TE DOEN:
**A.** Schrijf uit het fragment over de roman Kaas alles van "Genre: Roman" tot en met "met onverwachte dingen." opnieuw op, en hernoem daarin "muziek" tot "schilderkunst".
**B.** Zet het fragment over de roman Kaas voort, te beginnen na de laatste zin.

FRAGMENT:
1a
Willem Elsschot, Kaas.
1b
Amsterdam, 1987, 24e druk (1933)
Genre: Roman
1c
In de inleiding over de stijl vergelijkt Elsschot deze met muziek en vervolgens komt er een breder opgezette vergelijking: een blauwe lucht die langzamerhand met wolken wordt bedekt, terwijl gongslagen weerklinken. Uit deze uitvoerige bergelijking kan men opmaken dat de schrijver het begrip stijl opvat als de kunst een boek zo te 'componeren' dat het de lezer doorlopend boeit; de lezer moet voortdurend in spanning uitzien naar wat komt en de schrijver moet hem telkens weer verrassen met onverwachte dingen.
Merkwaardig, want afwijkend van wat in romans gebruikelijk is, is de opsomming van personages en elementen, vóór het eigenlijke verhaal begint. Iets dergelijks verwacht men eerder bij een toneelstuk. Bij Frans Laarmans staat: klerk, daarna koopman, daarna weder klerk. Dit is eigenlijk heel in het kort de inhoud van de roman.

GETOOND MATERIAAL:
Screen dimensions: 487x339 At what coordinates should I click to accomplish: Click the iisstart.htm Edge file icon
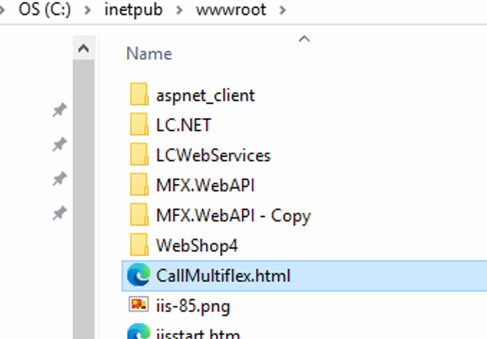click(139, 332)
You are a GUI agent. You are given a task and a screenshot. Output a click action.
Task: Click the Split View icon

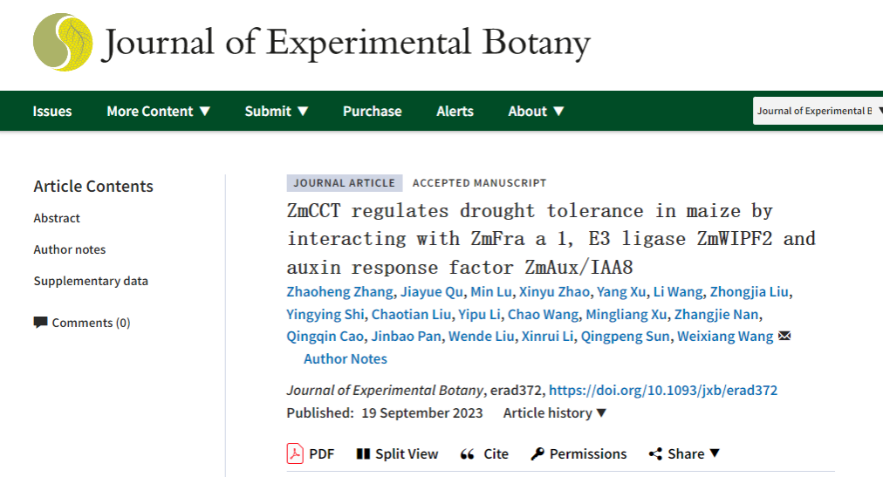coord(363,454)
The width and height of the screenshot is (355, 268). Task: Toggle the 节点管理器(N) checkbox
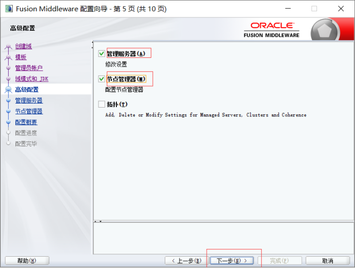(x=102, y=79)
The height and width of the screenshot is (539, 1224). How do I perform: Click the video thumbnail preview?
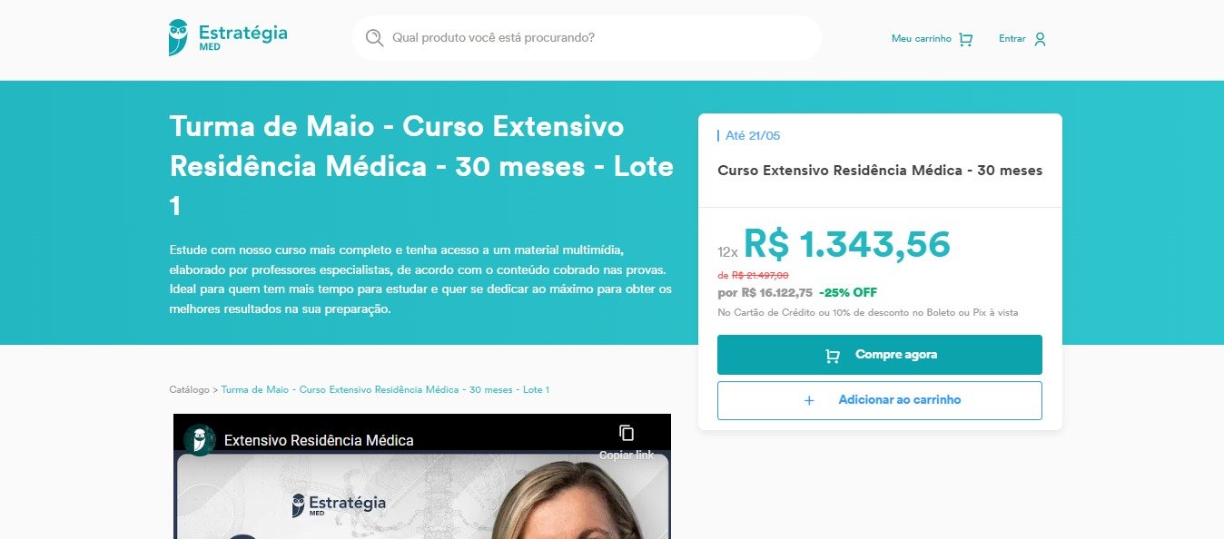coord(422,495)
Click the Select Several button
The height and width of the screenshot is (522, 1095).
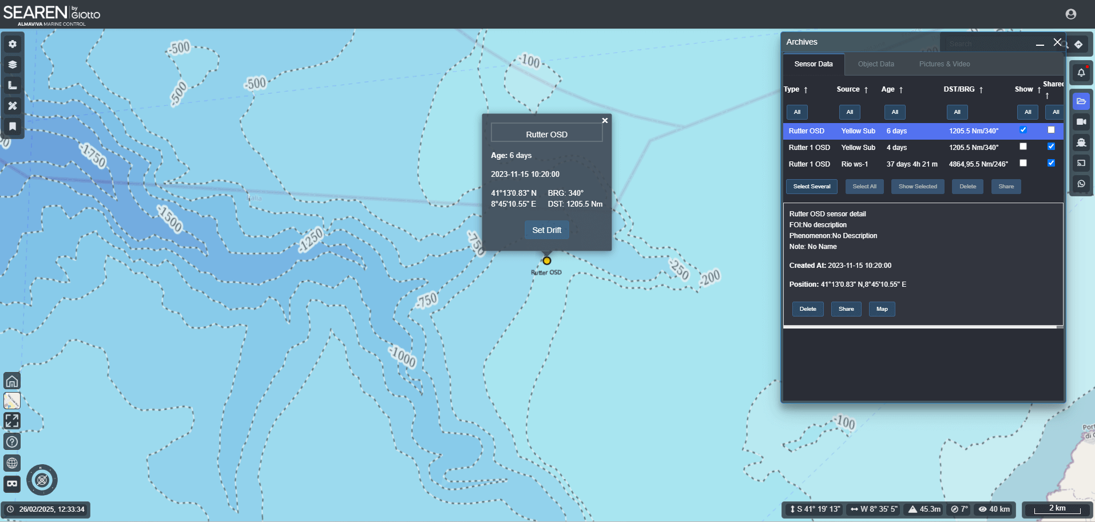[x=811, y=187]
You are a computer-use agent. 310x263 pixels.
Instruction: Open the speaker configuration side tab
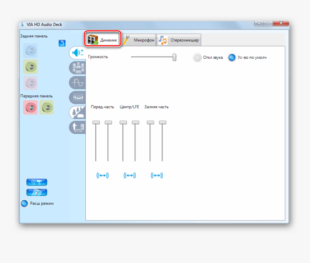78,68
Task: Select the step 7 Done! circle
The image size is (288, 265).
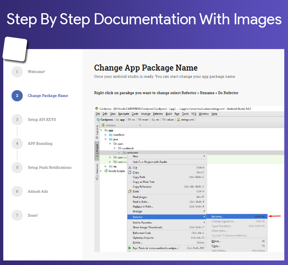Action: (x=17, y=215)
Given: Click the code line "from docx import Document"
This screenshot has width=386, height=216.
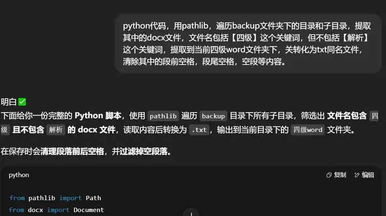Looking at the screenshot, I should coord(56,210).
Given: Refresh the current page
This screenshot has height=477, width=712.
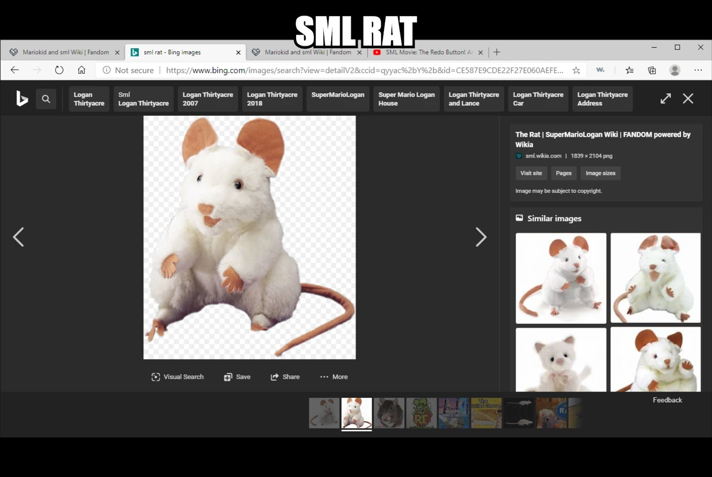Looking at the screenshot, I should pos(59,70).
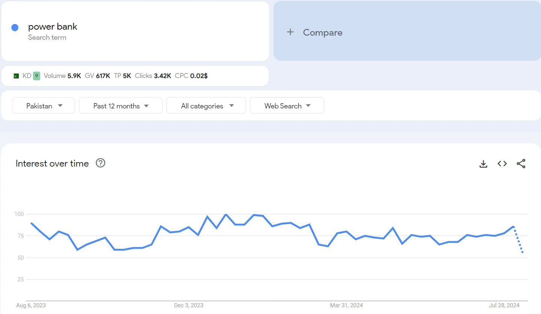Toggle the TP 5K metric display

pos(122,75)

OPGELOSTE TAKEN:
**A.**
Genre: Roman
1c
In de inleiding over de stijl vergelijkt Elsschot deze met schilderkunst en vervolgens komt er een breder opgezette vergelijking: een blauwe lucht die langzamerhand met wolken wordt bedekt, terwijl gongslagen weerklinken. Uit deze uitvoerige bergelijking kan men opmaken dat de schrijver het begrip stijl opvat als de kunst een boek zo te 'componeren' dat het de lezer doorlopend boeit; de lezer moet voortdurend in spanning uitzien naar wat komt en de schrijver moet hem telkens weer verrassen met onverwachte dingen.

**B.**
Laarmans' moeder sterft. Op de begrafenis maakt het kennis met Van Schoonbeke, die hem uitnodigt tot een bezoek. Wekelijks is er bij deze rijkaard een bijeenkomst van rijke, invloedrijke, gewichtige lieden; althans zij doen zich zo voor. Laarmans, die een pennelikker is, voelt zich in dit milieu misplaatst. Van Schoonbeke biedt hem nu aan, vertegenwoordiger van een Hollandse kaasfirma te worden. Laarmans stemt toe. Hij gaat naar Amsterdam en krijgt daar bij de firma Hornstra een contract. In Schoonbeke's vriendenkring kan hij nu doorgaan voor groothandelaar in voedingswaren!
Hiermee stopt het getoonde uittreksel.